I’ve just update snapd-git package on our end in unstable to version v2.30dev+171219+g5f5180e. snapd itself is still at v2.27.6. I’ve to see when I might update it.
@mborzecki has a different PKGBUILD and install method. I’ve to check if it is good to adopt his changes made to the scripts. On first glance they look good.
I try to keep the snapd-git AUR package in sync with the packaging in snapd repo. There’s also ongoing work to make Arch part of CI. This should make life a bit easier for Arch like distros.
Nice Work @mborzecki, but there are still some limitation, i can’t update snapd version using different core channel, for example i wanna try 2.30 on arch linux, i can’t
Not understanding what you are trying to achieve. You can install @mborzecki 's package from the AUR, it is called snapd-git to get 2.30. Understandably it builds from the master and not a release.
FYI, the snapd package has been moved from community to AUR and is now avaialble here: https://aur.archlinux.org/packages/snapd.

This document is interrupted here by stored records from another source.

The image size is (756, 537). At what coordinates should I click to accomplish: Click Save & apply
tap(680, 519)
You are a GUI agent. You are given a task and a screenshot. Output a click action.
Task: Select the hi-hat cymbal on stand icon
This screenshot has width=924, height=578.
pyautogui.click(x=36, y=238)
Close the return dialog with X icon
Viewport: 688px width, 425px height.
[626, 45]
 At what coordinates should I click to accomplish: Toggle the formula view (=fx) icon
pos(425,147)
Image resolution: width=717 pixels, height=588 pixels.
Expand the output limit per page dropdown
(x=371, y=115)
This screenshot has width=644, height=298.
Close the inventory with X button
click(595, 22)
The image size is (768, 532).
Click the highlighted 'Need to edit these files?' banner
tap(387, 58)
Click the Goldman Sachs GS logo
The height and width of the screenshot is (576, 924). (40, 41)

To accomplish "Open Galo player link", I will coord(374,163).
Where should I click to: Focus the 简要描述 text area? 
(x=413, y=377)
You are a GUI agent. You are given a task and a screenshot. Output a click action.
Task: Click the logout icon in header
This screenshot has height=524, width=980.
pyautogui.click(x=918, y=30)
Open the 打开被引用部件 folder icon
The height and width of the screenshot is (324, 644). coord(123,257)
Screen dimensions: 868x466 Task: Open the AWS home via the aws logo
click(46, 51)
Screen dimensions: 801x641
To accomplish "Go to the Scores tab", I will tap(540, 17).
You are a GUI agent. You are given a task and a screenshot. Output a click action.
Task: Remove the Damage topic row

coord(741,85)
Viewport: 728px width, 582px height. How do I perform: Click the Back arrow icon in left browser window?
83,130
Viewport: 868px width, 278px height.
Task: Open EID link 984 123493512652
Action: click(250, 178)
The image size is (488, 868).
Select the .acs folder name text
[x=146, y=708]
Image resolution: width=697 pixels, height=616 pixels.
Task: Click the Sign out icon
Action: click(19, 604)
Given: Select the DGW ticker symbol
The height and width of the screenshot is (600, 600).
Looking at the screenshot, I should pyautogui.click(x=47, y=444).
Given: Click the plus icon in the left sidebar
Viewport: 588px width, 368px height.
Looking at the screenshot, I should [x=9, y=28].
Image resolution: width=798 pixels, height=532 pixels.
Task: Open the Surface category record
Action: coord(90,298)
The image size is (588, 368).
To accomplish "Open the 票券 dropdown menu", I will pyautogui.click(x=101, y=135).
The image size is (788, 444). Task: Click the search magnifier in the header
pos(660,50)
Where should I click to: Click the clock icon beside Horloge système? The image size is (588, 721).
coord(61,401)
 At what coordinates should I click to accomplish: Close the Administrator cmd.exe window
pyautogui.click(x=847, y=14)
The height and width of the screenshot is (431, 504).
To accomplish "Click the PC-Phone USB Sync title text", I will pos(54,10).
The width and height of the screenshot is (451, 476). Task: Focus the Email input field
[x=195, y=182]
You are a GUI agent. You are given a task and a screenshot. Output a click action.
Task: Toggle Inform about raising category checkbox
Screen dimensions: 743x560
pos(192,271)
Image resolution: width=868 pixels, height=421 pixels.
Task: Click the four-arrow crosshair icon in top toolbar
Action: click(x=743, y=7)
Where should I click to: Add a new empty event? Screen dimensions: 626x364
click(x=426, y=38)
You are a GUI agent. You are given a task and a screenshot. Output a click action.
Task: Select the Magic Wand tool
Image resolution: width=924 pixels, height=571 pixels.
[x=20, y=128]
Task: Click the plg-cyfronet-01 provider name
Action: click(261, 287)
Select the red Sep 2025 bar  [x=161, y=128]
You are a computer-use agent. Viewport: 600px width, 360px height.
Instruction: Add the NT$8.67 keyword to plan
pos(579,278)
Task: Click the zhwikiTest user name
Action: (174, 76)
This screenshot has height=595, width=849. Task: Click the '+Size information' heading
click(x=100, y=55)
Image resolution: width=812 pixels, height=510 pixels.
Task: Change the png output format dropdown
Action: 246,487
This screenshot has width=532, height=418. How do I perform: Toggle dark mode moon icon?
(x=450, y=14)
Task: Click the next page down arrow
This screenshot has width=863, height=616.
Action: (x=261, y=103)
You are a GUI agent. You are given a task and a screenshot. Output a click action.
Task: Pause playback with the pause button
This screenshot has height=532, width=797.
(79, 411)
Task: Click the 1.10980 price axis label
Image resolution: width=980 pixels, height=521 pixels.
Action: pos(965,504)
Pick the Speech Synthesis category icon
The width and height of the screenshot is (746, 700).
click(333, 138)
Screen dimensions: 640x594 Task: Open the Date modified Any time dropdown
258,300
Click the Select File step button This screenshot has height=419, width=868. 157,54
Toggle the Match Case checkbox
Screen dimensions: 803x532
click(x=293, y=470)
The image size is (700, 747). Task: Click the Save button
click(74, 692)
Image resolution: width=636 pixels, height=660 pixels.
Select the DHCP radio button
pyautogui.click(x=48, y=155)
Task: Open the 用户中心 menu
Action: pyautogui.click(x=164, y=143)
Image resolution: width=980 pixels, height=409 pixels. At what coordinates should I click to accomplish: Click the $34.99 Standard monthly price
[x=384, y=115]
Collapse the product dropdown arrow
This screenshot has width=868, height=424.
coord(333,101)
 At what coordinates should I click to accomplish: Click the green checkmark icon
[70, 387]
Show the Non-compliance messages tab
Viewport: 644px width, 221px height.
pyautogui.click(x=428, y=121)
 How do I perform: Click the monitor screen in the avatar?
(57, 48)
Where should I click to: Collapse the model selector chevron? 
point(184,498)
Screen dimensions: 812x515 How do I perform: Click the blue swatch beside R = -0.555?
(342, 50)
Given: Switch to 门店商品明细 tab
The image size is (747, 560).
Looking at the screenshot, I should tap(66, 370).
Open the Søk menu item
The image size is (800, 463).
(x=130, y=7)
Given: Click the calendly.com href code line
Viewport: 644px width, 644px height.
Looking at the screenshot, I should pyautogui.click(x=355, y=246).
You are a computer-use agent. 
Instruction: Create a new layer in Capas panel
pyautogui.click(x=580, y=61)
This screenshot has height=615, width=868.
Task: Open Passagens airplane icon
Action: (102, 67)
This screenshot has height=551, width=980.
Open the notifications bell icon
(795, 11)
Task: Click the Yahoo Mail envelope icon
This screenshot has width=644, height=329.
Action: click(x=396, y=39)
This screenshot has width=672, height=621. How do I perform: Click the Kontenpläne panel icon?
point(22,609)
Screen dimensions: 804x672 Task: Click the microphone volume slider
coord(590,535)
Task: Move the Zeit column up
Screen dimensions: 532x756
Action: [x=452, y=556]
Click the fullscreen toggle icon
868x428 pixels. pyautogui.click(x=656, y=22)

The package was adopted by @Aimilius (thanks!) and got updated to 2.30 release.
As a results of a review from one of the Arch TUs, the snapd AUR package was updated with the following changes (thanks to Emiel for doing the work!):
/var/lib/snapd/snap -> /snap symlink was dropped
snapd.socket is no longer restarted in post_upgrade (socket activation of snapd will likely no longer work right after upgrading, user has to restart the socket themselves)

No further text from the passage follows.